2011 has been all about Trust. And when I say trust I mean trusting that all I need will be provided for me. Trusting that when I actually let Jesus do his work, it all gets done. This has been a very scary concept for me. It sounds wonderful on paper and in theory should be a no brainer. So in this past January I tried not stressing or doing really but praying, waiting, watching, and trusting. In the beginning that process turned out to be way more stressful than my original attack method. Mostly because I think things typically don't get done or done right unless I do them myself. Well, I believe I am learning my lesson and am every so happy to be learning it and I think I will be learning it my entire life. But somehow, I am ok with that.

All this to say little by little for the past 5 months I have been slowly giving up control. It has not been an easy thing. And I still have days where I wonder how in the world I am going to make it but those days are significantly less. My new approach of trusting hasn't been a walk in the park but at this moment in time I am already seeing the fruits. So much fruit in fact that some of it is rotting on the ground because I can't fit it all in my basket. Never thought I would have that problem. And this is how I know that Jesus has the most wonderful sense of humor and I think we shall get along just fine.
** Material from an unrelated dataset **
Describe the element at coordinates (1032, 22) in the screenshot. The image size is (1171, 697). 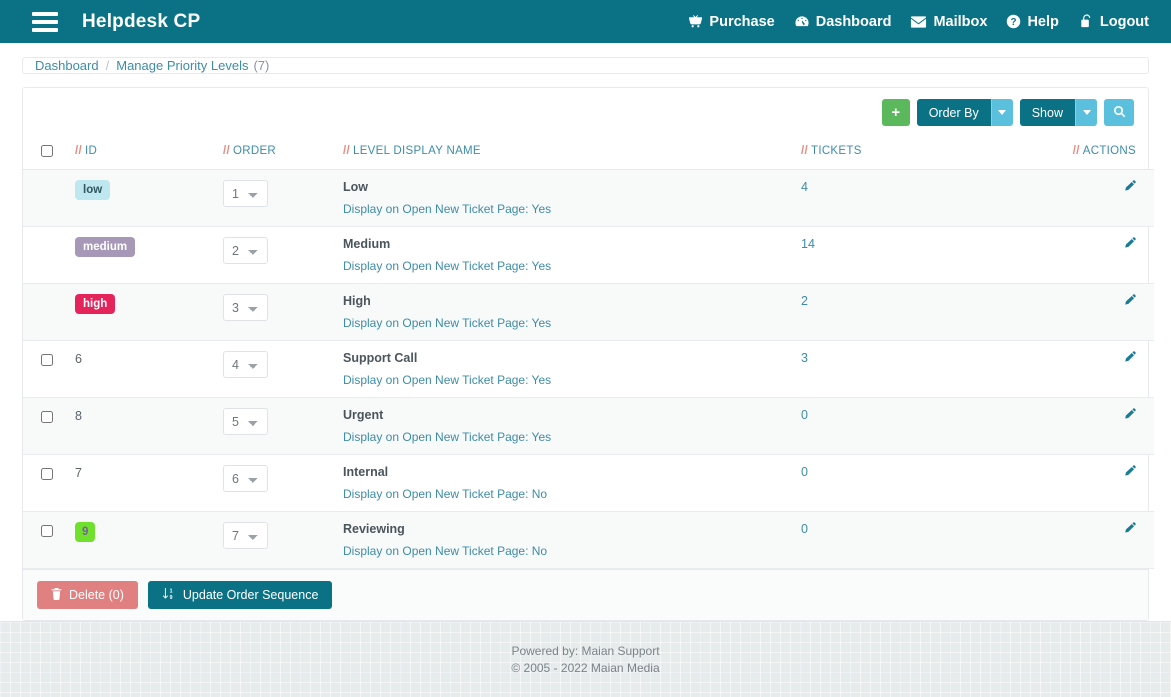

I mean oday, I have a part time job hostessing at the Grovewood Cafe that literally found me about a week ago (thanks Hunter!!!). I get calls for babysitting and other odd jobs everyday. I have a few dog sitting jobs lined up. Things for Spain are slowly beginning to fall into place. And I feel more loved and blessed than I have a quite awhile.
The freedom and contentment I feel right now is ridiculous and awesome and sometimes I want to slap myself to make sure this life I am living isn't a dream or somebody's idea of a bad joke. But it IS real. And it is mine, given to me by the One who choses to love me and lovingly rub it in my face just how much he loves me. And I am entirely too grateful and humbled for words.

This is the first time in almost 2 years that I can remember being at peace. The tables have turned in my favor and I know how they got there.
People always tell you to enjoy it now because it will be gone sooner or later. But I am not so sure that I believe that. Because what I do believe is this. That I serve a God who loves me so much that he sacrificed his own life so that I could be with Him. And I believe that while the blessings may not always look THIS fantastic they will continue to come, but only if I let them. And they won't always look this grand and spectacular. But they will be there. Providing for my needs big and small. I need only to give up the driver's seat.

Somebody very smart, wise, and successful (insert rolling laughter here) once said,

"Je-e-e-e-sus take the wheel!"


But for real, it's yours Jesus. I am road weary.